### What is being asked
Rewrite the rows below, replacing "hamburger menu" with "navigation menu" and leaving everything else unchanged; omit the pictures from your version.

### Input material
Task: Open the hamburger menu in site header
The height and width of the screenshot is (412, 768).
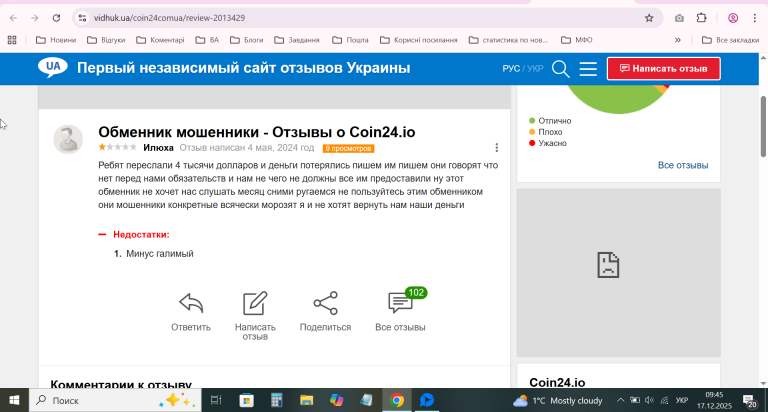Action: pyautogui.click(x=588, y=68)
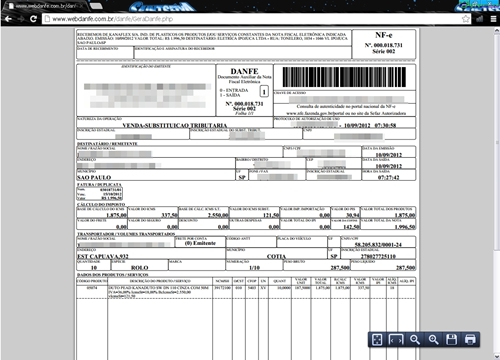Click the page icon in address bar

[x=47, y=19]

### Written answer
Task: Open the navigation menu in site header
The height and width of the screenshot is (412, 768).
Action: pyautogui.click(x=588, y=68)
Click the page icon in address bar

[x=47, y=19]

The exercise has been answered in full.